╔══

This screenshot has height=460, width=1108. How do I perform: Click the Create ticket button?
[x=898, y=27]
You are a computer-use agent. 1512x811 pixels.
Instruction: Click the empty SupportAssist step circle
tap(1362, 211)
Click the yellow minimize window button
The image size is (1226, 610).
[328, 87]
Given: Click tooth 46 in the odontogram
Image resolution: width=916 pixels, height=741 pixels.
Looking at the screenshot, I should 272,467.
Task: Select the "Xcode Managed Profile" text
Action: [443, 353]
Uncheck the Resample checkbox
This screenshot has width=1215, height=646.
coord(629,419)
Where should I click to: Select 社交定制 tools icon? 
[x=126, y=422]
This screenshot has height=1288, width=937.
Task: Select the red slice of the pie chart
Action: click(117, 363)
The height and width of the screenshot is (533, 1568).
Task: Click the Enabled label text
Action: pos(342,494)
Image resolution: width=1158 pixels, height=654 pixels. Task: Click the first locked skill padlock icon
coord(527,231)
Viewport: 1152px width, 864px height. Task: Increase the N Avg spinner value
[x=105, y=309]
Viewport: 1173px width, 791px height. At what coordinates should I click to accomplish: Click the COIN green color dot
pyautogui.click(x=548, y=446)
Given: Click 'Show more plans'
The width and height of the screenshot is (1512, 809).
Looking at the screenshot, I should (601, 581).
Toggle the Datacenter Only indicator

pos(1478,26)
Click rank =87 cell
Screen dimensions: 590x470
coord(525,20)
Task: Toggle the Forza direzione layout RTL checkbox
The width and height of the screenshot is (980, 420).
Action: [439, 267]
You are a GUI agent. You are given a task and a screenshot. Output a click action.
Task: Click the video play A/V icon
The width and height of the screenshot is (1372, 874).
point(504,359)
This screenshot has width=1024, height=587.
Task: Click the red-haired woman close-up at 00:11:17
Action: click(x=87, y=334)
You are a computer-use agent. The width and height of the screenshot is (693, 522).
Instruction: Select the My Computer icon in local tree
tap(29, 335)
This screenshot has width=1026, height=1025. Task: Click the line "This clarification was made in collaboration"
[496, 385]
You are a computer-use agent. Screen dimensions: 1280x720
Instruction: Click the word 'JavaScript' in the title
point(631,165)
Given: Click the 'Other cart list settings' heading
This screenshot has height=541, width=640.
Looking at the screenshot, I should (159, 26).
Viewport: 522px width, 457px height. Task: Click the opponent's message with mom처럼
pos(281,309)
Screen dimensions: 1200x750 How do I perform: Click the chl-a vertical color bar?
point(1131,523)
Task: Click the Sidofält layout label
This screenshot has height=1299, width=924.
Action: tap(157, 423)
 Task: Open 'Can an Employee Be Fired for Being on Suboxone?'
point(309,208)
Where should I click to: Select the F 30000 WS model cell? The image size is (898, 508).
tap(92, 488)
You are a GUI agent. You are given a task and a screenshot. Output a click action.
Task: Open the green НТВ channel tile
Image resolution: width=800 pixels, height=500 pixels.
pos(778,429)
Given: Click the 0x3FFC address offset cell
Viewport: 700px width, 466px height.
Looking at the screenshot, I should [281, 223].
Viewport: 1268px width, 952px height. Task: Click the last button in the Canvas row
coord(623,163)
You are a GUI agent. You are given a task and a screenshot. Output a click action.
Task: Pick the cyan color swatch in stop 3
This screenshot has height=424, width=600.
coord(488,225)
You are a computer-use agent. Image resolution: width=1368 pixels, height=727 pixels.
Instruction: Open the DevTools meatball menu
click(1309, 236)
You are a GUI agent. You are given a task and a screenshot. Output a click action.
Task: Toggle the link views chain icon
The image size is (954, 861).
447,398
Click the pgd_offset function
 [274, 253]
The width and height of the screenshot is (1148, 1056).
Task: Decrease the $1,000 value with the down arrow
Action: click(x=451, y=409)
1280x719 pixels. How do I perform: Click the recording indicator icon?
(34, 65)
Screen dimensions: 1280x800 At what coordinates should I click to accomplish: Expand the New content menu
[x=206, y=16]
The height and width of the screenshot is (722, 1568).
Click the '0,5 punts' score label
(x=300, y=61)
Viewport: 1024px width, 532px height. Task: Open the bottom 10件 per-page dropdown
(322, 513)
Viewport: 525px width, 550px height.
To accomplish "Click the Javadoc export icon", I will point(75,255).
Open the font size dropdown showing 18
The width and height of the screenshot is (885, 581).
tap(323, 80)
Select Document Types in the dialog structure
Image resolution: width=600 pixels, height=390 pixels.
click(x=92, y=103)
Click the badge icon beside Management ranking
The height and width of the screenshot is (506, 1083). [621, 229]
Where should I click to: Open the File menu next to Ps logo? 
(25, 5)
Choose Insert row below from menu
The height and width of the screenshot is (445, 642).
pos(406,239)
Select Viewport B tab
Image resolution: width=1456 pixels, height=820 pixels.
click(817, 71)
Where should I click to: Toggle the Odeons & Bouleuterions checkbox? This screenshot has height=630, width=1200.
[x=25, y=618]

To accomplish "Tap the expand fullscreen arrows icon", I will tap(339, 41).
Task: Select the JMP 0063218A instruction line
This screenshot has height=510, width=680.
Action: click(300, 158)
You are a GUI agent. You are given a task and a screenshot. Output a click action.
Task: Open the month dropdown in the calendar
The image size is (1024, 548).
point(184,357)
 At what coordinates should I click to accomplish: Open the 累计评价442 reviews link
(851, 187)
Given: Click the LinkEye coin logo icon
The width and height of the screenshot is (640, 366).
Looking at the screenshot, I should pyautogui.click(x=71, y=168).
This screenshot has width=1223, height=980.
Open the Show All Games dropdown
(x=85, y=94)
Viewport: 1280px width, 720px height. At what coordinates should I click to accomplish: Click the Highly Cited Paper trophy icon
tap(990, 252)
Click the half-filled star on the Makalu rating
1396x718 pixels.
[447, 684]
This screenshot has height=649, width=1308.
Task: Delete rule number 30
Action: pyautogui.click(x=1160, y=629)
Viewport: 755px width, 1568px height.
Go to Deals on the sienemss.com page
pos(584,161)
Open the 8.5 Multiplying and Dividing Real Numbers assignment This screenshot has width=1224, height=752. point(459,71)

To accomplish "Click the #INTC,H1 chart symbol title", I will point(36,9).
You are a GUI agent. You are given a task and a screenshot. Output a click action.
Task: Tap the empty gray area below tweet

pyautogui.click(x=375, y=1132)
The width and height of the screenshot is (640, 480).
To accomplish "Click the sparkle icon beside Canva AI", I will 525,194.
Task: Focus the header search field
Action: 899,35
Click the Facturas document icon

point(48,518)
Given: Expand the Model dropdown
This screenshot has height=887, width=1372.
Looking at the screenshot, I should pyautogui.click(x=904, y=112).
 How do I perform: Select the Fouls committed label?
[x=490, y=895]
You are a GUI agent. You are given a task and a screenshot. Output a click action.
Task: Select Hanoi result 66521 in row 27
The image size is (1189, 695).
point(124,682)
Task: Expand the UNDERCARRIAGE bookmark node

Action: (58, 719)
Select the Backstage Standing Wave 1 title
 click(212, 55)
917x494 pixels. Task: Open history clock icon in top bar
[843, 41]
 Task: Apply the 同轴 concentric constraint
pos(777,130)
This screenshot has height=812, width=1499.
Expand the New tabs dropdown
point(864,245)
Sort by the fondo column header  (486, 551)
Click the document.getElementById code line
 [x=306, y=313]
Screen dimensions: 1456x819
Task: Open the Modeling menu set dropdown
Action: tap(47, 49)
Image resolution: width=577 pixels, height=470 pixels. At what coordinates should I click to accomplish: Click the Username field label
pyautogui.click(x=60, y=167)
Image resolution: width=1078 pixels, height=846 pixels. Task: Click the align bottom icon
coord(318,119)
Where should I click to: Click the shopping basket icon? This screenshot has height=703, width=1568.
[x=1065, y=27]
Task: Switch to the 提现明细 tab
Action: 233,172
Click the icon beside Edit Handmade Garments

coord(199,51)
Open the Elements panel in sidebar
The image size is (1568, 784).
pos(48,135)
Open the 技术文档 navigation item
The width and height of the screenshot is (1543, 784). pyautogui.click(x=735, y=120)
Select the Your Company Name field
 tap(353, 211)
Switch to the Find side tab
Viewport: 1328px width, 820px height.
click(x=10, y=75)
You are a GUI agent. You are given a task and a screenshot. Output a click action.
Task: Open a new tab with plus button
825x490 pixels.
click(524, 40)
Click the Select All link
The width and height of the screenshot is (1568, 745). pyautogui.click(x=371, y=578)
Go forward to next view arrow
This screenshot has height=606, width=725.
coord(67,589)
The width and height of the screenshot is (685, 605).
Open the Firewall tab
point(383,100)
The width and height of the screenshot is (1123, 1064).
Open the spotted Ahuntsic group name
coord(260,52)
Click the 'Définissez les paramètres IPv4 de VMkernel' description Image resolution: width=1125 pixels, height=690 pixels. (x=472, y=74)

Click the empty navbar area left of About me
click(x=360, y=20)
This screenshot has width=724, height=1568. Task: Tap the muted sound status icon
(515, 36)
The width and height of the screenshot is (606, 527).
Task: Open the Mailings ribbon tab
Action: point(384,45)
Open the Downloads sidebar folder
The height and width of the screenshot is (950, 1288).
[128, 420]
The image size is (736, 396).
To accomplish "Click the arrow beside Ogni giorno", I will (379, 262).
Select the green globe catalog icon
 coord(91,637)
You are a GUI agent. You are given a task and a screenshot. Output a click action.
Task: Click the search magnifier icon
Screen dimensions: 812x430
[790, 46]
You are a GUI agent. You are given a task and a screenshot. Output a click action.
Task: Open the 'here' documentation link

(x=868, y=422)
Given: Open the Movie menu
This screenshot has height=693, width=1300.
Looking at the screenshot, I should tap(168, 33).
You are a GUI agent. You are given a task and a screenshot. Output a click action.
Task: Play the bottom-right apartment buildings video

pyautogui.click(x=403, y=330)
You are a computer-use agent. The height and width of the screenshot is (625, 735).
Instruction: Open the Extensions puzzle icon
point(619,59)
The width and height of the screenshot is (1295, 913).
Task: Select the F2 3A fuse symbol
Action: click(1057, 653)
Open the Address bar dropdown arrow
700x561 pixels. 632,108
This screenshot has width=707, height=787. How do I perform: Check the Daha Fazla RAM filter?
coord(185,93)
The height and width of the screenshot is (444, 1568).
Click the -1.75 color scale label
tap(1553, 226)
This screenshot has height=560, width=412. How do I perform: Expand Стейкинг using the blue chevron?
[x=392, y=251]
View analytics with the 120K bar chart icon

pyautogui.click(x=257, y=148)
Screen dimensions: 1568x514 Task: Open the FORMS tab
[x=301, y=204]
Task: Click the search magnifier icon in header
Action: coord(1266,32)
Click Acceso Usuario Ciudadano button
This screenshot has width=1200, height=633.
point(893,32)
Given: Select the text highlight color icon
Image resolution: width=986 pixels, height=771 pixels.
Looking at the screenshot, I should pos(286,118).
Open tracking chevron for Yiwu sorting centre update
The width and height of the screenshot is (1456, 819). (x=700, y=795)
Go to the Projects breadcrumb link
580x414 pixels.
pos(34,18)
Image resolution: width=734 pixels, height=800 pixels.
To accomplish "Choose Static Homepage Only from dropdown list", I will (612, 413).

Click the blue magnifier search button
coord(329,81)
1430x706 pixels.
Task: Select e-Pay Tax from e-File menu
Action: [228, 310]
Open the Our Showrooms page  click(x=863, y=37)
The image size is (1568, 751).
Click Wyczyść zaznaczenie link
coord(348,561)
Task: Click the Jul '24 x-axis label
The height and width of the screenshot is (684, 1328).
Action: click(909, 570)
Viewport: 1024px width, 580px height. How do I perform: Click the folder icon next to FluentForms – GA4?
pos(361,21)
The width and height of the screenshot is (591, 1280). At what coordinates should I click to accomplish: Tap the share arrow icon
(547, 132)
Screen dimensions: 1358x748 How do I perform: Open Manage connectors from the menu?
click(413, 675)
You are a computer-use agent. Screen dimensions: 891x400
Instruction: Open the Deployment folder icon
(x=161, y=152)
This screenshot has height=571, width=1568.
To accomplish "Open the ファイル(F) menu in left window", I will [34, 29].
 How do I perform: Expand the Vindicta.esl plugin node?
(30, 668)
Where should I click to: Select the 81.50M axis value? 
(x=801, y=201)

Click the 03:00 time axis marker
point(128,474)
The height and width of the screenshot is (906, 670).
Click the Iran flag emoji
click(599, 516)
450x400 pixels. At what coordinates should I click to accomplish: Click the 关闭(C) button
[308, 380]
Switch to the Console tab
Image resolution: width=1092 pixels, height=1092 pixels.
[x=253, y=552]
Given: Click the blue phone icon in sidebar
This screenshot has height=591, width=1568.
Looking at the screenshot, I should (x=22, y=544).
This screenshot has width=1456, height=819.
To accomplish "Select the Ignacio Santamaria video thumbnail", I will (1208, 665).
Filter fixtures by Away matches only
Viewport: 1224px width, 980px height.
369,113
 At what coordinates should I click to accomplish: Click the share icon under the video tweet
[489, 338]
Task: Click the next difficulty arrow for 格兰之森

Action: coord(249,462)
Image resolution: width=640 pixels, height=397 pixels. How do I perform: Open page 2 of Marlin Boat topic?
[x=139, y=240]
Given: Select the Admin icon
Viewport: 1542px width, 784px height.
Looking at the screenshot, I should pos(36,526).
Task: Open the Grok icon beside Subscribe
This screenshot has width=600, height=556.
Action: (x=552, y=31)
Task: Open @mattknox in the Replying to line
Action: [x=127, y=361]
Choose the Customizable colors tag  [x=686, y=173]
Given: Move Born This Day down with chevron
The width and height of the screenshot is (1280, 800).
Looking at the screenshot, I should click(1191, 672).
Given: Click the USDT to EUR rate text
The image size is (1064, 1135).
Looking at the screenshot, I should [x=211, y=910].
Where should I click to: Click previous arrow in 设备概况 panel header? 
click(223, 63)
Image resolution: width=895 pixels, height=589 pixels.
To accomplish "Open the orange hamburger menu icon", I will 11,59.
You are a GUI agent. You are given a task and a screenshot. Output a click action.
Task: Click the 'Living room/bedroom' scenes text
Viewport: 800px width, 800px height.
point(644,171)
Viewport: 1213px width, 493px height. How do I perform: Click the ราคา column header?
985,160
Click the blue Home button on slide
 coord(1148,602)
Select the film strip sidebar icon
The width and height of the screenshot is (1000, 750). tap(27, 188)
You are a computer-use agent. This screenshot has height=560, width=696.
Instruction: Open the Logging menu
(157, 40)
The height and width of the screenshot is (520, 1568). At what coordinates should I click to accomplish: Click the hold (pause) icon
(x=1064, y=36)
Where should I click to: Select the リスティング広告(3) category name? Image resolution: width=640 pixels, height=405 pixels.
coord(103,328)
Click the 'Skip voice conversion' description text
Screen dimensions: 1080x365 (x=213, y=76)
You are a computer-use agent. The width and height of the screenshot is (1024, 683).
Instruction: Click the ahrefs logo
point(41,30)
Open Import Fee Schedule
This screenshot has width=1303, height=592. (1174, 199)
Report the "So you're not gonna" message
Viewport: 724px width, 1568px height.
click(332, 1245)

╚══

### WORK ITEM
The required answer is the run of lines above, starting at the line with "View analytics with the 120K bar chart icon" and ending at the line with "Given: Select the text highlight color icon", reproduced exactly with both ends.

### EXERCISE ANSWER
View analytics with the 120K bar chart icon

pyautogui.click(x=257, y=148)
Screen dimensions: 1568x514 Task: Open the FORMS tab
[x=301, y=204]
Task: Click the search magnifier icon in header
Action: coord(1266,32)
Click Acceso Usuario Ciudadano button
This screenshot has width=1200, height=633.
point(893,32)
Given: Select the text highlight color icon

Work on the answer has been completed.